Neste caso parece ser mais fácil utilizar-se da mamadeira porque não é preciso romper com as dificuldades até então guardadas e escondidas no íntimo mais profundo. A mulher que não entende que para mudar precisa romper com as dificuldades e que decidir ter um filho é antes de mais nada, se preparar para mudanças. Ao dar a mamadeira a mulher não sai comprometida a transformar-se, a procurar as causas mais superficiais (erros de técnica, crenças e tabus, desconhecimento do seu próprio corpo e de como o leite é produzido e ejetado/liberado) e os determinantes mais profundos (psíquicos, anímicos, espirituais, energéticos...) desta impossibilidade.
Amamentar é desejo, vontade, entrega, doação, troca, prazer com o outro.... Como pode uma mulher se entregar a um filho se não consegue se entregar a si mesma ? Talvez esteja aí a chave para ajudarmos tantas mulheres a recuperarem a sua auto-estima e confiança em si próprias e aí sim, teremos mulheres prontas para a vida de mãe no sentido completo que esta simples palavra expressa.
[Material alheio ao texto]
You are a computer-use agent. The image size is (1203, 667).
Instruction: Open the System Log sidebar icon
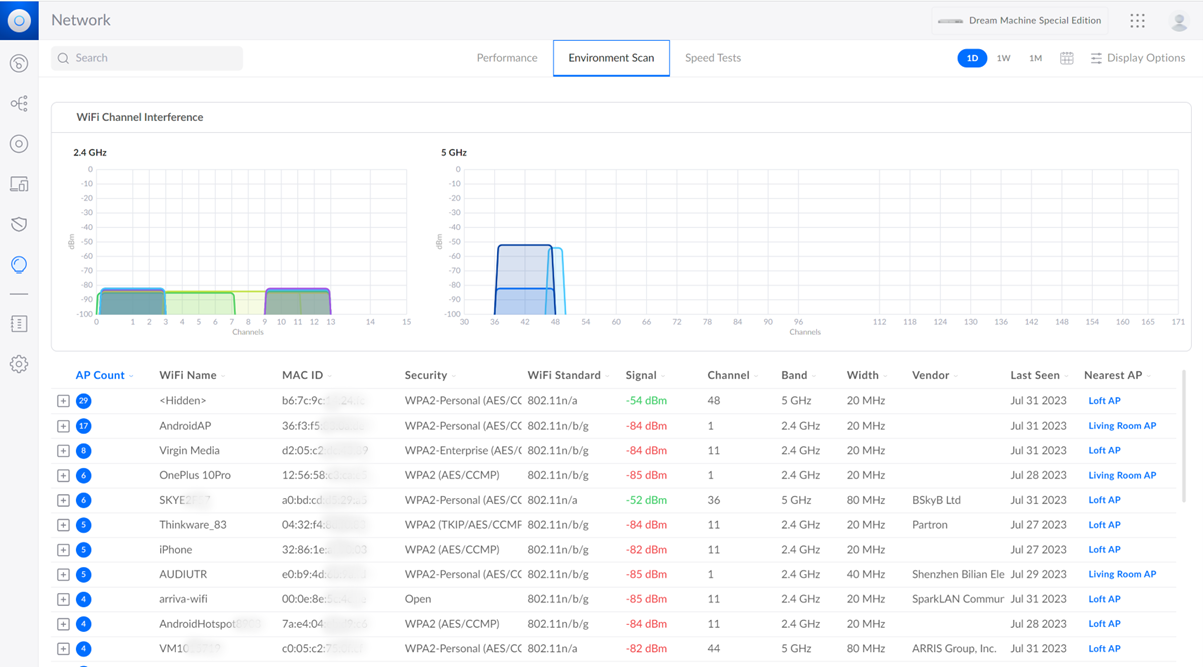pos(19,324)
"As várias formas de amar são, na verdade, integradas, já que os mesmos hormônios estão envolvidos e os mesmos padrões de comportamento ocorrem durante
a relação sexual, o parto e amamentação."
Michel Odent

O leite é mais produzido "na cabeça", na nossa psiqué, resultado de nossa emoções de querer ou não, do que nas mamas.
Um exemplo que comprova esta afirmação: mães que adotam bebês sem terem estado grávidas, podem amamentar se estão disponíveis, se querem... Nós profissionais de saúde podemos apoiá-las com algumas técnicas, com algumas medicações, mas são elas e o seu desejo, o determinante do sucesso.


A OCITOCINA produzida pela neuro-hipófise é o hormônio do amor, do prazer,
das liberações/ejeções, da doação, da entrega...
A PROLACTINA secretada pela adeno-hipófise é o hormônio da maternagem...
Antigo na escala evolutiva, servindo a múltiplos papéis...
Mediando o cuidado com a prole, desde a construção do ninho, por ex. , até o comportamento agressivo defensivo, típico das nutrizes.

Quando uma mãe não quer ou está em um momento emocional que não pode, não há técnica, medicamentos, apoio, aconselhamentos que a remova da decisão. Para amamentar tem que querer poder e estar aberta a mudanças. E muitas vezes estes sinais de não disponibilidade já foram dados durante o pré-natal: sua visão das mamas como objeto sexual exclusivo, achar bonito o uso de mamadeiras e chupetas, não querer se preparar para o parto e amamentação em cursos de gestantes...
Há que se ter paciência e propor, sugerir, tentar não impor... e se mesmo assim a decisão é inflexível em não dar o peito, é melhor realmente não ofertá-lo. Uma última tentativa, que o complemento então, seja dado no copinho, ou na xícara para que a disfunção motora-oral ("confusão de bicos") não se estabeleça e que este bebe possa ter contato pelo menos com os seios para satisfação do seu prazer oral em sugar.

"O vínculo entre mãe e bebê é o protótipo de todas as formas de amor."